A peine élu, le nouveau président indépendantiste de la Polynésie française, Oscar Temaru, a annoncé mercredi qu'il entendait "mettre en location" le somptueux palais présidentiel de cette collectivité d'outre-mer, situé à Papeete.

Le quotidien régional Les Nouvelles de Tahiti décrit le palais comme un "splendide F50 à deux minutes du centre-ville, proche de toutes les commodités, d’un style néocolonial inégalé à Tahiti". Il "a été inauguré en 2000 après quatre ans de travaux pour un coût total d’environ 5 milliards Fcfp (42 millions d’euros)", précise Tahiti Presse.
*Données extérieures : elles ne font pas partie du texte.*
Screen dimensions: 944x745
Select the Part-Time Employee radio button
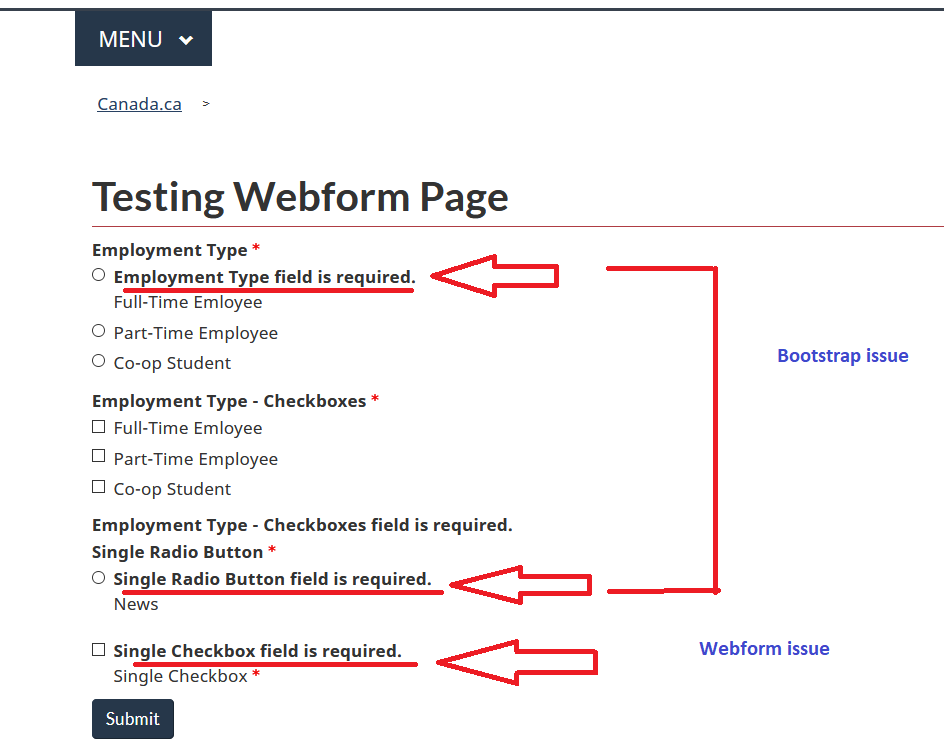pos(98,330)
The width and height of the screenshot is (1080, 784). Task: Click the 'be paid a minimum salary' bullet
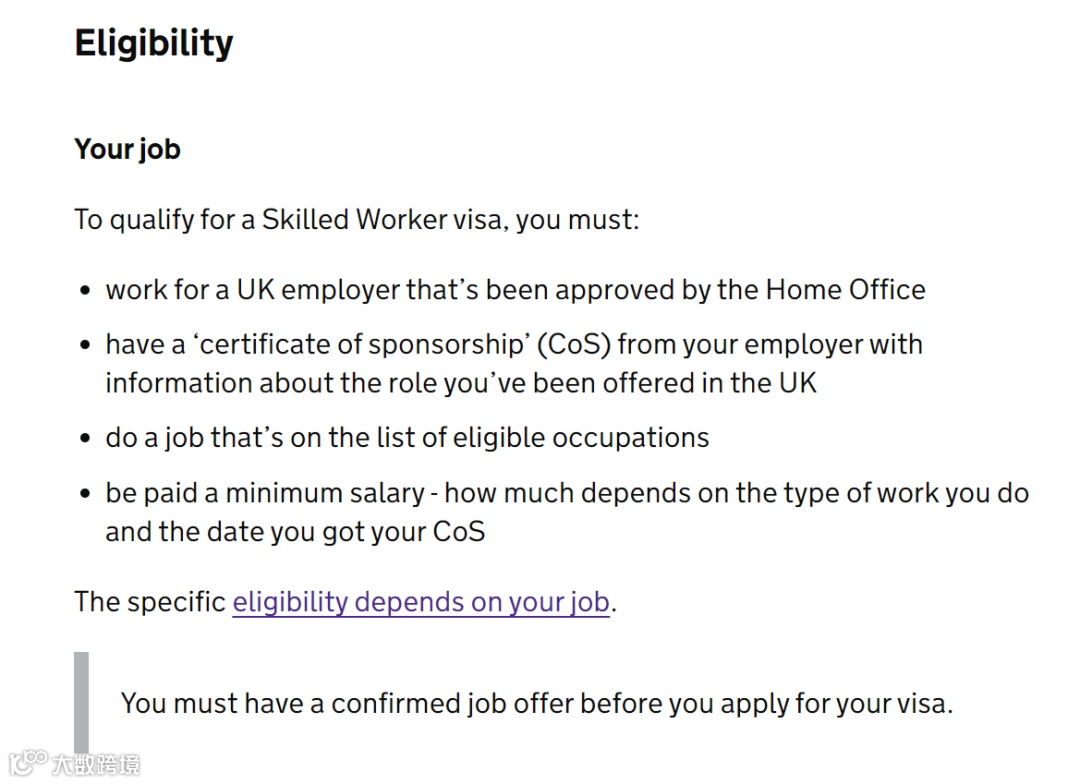pos(566,493)
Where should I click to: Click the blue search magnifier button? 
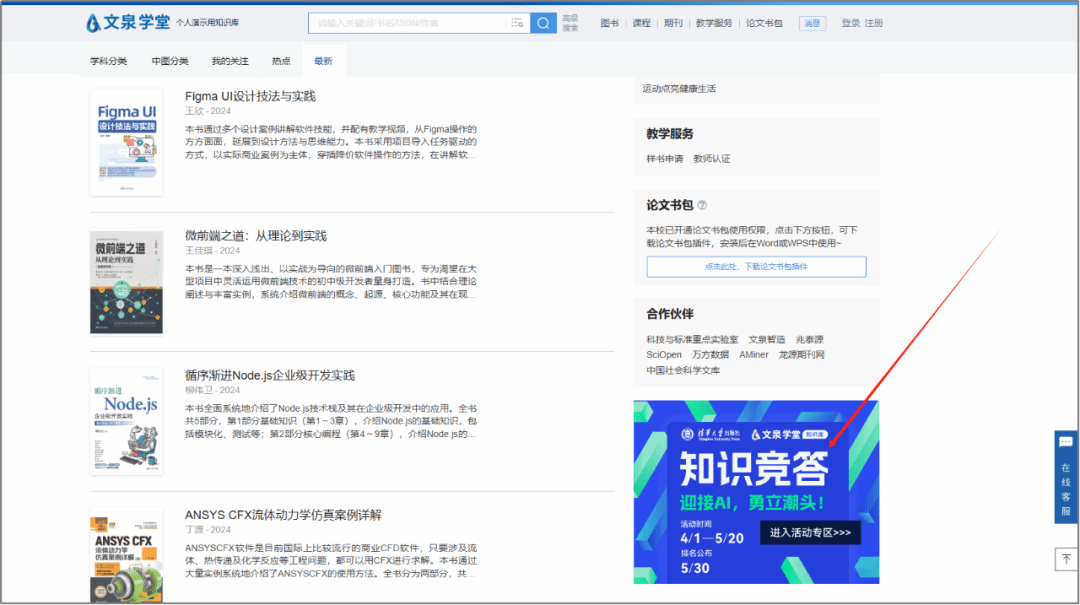pyautogui.click(x=543, y=23)
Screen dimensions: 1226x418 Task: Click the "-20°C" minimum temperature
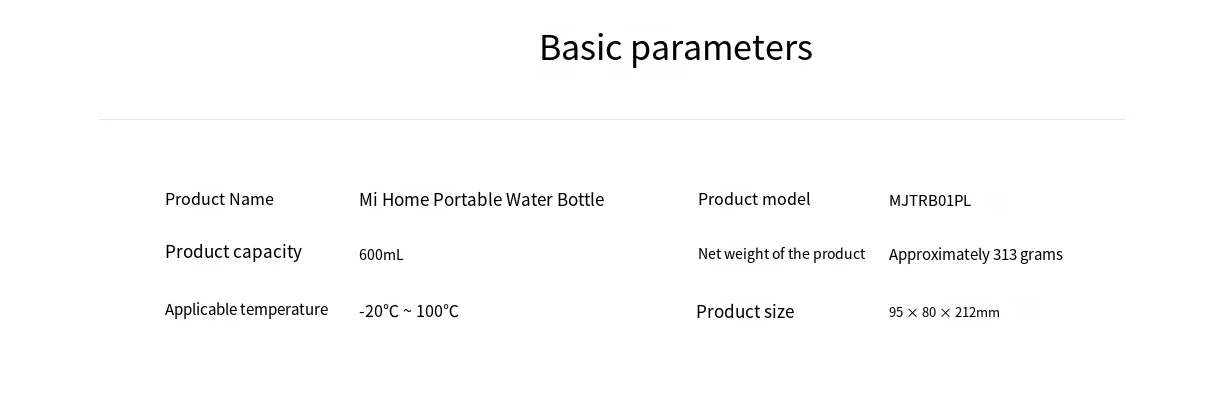[x=378, y=312]
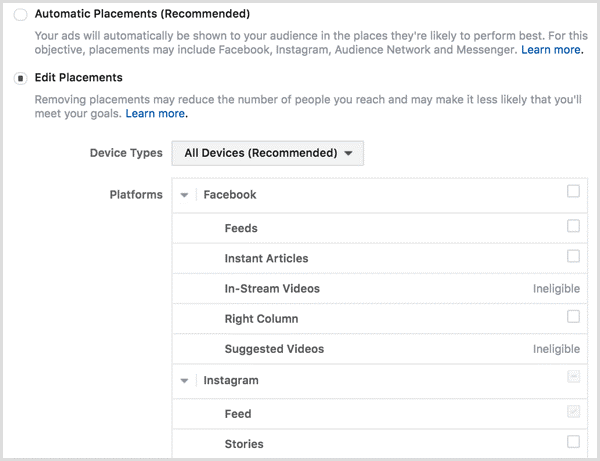Open the Device Types dropdown
Image resolution: width=600 pixels, height=461 pixels.
click(x=268, y=153)
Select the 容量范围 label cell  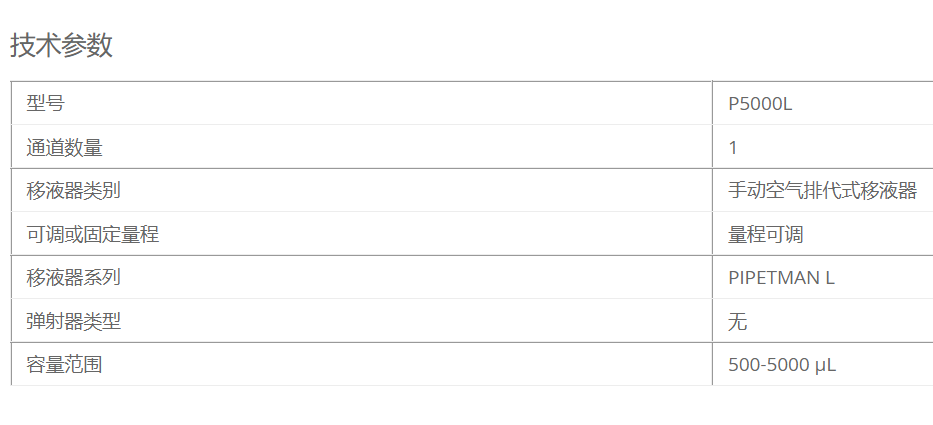point(362,364)
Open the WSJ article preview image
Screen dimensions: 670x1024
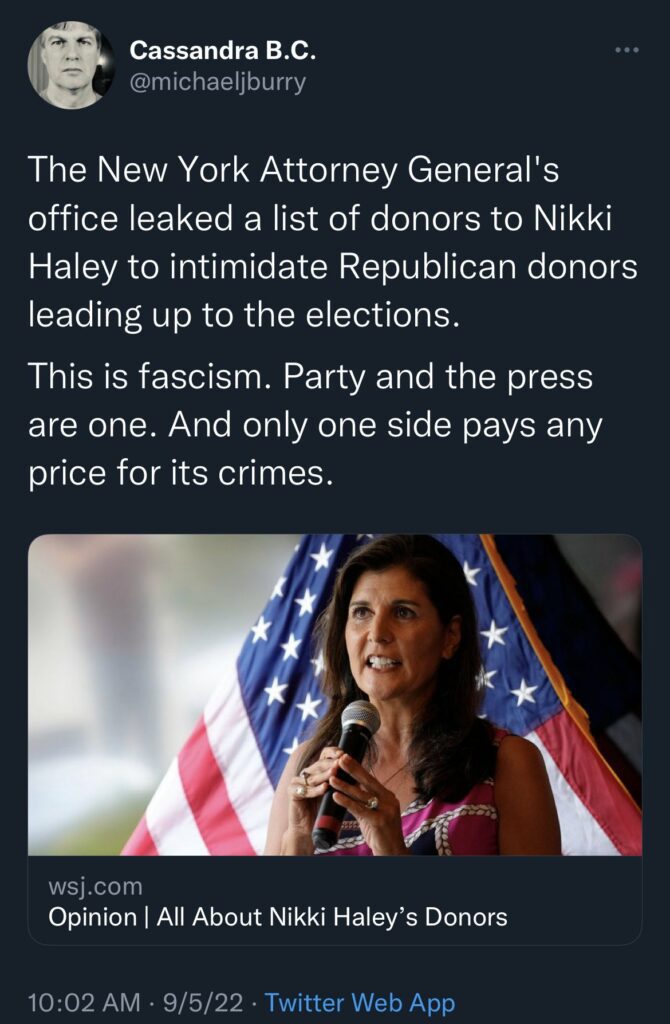[x=334, y=694]
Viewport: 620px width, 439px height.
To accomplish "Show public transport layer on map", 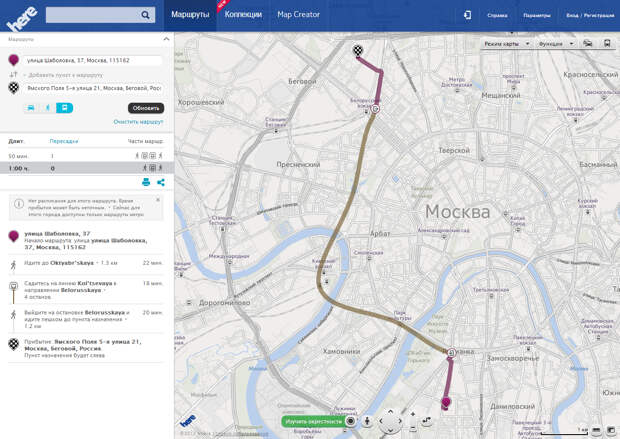I will tap(606, 44).
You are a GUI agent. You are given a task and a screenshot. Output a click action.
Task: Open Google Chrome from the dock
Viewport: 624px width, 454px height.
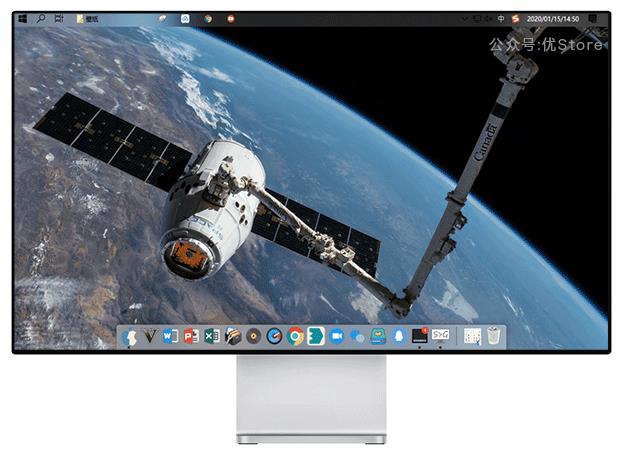(295, 337)
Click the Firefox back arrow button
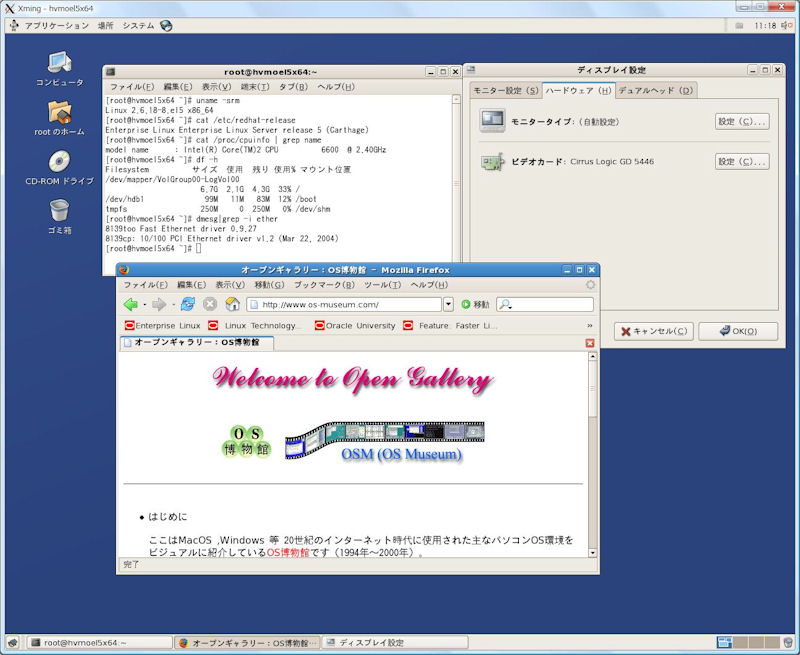The image size is (800, 655). tap(130, 304)

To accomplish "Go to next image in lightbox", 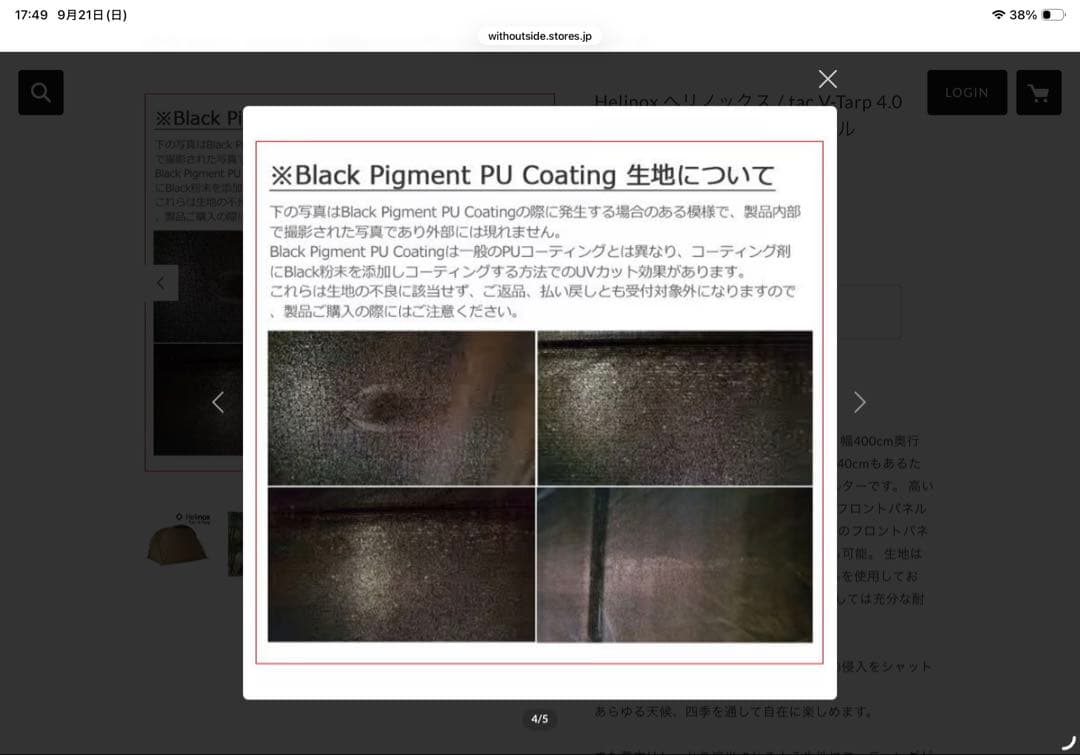I will (x=859, y=402).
Une première tentative en 2004

"Nous vivons des temps difficiles, ce sont les petits ruisseaux qui font les grandes rivières. C'est le maître-mot que je veux lancer à tout le monde, aux ministres, aux élus du territoire, à toute la population : apprendre à économiser", a argumenté Oscar Temaru.

Lors de sa première accession à la présidence, en 2004, Oscar Temaru avait déjà souhaité transformer le palais en maternité, mais le projet n'avait pas abouti. Le nouveau gouvernement attend des propositions d'investisseurs, mais n'a pas exclu de le "transformer en école" cette fois-ci.

Des finances dans le rouge

Seule certitude, l’exécutif polynésien doit faire des économies alors que les déficits vont croissants et qu’une bonne partie du corps politique a déjà été visée par des enquêtes pour corruption. La décision d’Oscar Temaru est donc aussi symbolique que financière. Ce dernier s'est d’ailleurs déjà installé dans le bâtiment de la vice-présidence.

C'est la cinquième fois qu'il accède au pouvoir depuis 2004, dans une Polynésie marquée par une très forte instabilité politique, et treize gouvernements en sept ans. Cette instabilité a des répercussions sur l'économie de la collectivité, dont tous les secteurs-clefs sont en crise.

"Les données politiques et institutionnelles nous conduisent à considérer le 'management', composante essentielle de notre évaluation qui intègre le facteur politique, comme étant 'très faible' en Polynésie française", écrivait l’agence de notation Standard and Poor’s dans son dernier rapport, remis le 22 mars 2011.